Abstract
Age-related hearing loss (ARHL) is a prevalent communication problem among senior citizens. Previous work (Tadros et al., 2008) has revealed genes which change their expression significantly with aging and hearing loss. However, this study is limited as it mainly focuses on apoptosis-related genes. Genes that regulate biological pathways other than apoptosis might also contribute to the development of age-related hearing loss, as suggested by some studies (Tadros et al., 2007; Souza et al., 2008).
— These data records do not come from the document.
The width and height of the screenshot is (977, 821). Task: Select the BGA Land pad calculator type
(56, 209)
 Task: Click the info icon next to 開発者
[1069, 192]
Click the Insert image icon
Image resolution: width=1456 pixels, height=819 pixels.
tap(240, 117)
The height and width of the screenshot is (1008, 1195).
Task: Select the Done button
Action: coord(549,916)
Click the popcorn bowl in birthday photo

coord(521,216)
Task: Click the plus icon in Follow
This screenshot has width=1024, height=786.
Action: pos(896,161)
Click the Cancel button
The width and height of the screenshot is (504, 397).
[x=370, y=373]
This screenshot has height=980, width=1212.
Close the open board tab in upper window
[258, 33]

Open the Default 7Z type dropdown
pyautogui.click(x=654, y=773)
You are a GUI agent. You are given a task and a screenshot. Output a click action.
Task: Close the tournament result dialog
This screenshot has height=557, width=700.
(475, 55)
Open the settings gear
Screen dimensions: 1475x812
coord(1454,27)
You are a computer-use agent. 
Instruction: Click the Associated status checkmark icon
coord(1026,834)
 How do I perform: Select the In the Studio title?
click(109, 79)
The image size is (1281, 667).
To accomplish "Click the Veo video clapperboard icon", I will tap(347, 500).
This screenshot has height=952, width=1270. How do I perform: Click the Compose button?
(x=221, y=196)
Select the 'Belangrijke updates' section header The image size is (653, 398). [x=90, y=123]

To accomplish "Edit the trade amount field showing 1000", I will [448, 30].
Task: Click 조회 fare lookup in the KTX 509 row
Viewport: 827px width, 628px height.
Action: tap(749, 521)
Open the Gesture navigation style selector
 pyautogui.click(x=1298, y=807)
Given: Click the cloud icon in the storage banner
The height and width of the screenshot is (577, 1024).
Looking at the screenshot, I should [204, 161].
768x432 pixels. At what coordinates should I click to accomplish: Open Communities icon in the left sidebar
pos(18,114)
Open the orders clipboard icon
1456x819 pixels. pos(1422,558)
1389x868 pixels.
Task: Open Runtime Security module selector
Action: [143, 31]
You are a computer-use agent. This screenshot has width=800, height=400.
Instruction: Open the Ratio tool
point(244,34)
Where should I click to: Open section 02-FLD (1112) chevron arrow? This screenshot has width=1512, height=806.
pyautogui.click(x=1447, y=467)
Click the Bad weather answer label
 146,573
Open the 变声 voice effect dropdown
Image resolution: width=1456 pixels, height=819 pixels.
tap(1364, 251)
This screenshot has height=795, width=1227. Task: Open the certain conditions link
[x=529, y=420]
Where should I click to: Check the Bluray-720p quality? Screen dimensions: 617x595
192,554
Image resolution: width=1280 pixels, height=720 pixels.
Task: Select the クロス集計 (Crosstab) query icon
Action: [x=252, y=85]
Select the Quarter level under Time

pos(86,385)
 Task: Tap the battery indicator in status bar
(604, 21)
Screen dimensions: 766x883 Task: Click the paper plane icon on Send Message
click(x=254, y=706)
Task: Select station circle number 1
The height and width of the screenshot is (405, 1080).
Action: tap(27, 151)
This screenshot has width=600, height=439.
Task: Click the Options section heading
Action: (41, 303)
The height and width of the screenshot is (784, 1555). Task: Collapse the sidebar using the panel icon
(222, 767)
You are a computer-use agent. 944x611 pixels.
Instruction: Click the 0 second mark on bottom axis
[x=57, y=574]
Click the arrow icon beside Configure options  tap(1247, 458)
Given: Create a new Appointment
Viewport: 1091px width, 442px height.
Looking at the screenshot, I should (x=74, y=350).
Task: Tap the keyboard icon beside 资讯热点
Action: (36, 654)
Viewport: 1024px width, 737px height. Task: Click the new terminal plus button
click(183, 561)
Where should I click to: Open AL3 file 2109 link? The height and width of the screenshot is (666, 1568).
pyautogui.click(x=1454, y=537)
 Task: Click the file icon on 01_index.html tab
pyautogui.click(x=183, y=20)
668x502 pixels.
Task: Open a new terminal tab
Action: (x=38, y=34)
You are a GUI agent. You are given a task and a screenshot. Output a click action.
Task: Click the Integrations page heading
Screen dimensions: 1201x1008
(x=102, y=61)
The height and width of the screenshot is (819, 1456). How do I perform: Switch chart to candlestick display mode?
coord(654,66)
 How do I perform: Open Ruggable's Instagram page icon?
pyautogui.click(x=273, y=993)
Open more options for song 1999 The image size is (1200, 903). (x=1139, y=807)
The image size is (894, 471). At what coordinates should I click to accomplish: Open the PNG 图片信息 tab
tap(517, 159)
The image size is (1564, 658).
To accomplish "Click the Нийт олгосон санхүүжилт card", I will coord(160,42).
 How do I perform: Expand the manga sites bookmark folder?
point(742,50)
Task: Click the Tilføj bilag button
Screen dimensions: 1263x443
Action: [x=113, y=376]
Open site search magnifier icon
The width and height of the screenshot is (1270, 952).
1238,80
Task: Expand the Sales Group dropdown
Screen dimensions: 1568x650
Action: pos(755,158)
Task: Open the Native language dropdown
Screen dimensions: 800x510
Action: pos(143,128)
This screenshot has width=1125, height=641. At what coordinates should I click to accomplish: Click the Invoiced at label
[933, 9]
In order to circumvent this limitation and to better understand the underlying mechanisms of this communication problem, a free computational tool called Gene Set Enrichment Analysis (GSEA) is used to analyze the microarray data of aging cochlea and brain. Results show that most of the pathways which are up-regulated with aging/hearing loss in cochlea play a role in apoptosis and/or inflammation, suggesting that these two processes might be crucial for the development of ARHL. In contrast to the results from the cochlea, results for the aging brain indicate that cell cycle arrest is involved in deficits in the central auditory system with age.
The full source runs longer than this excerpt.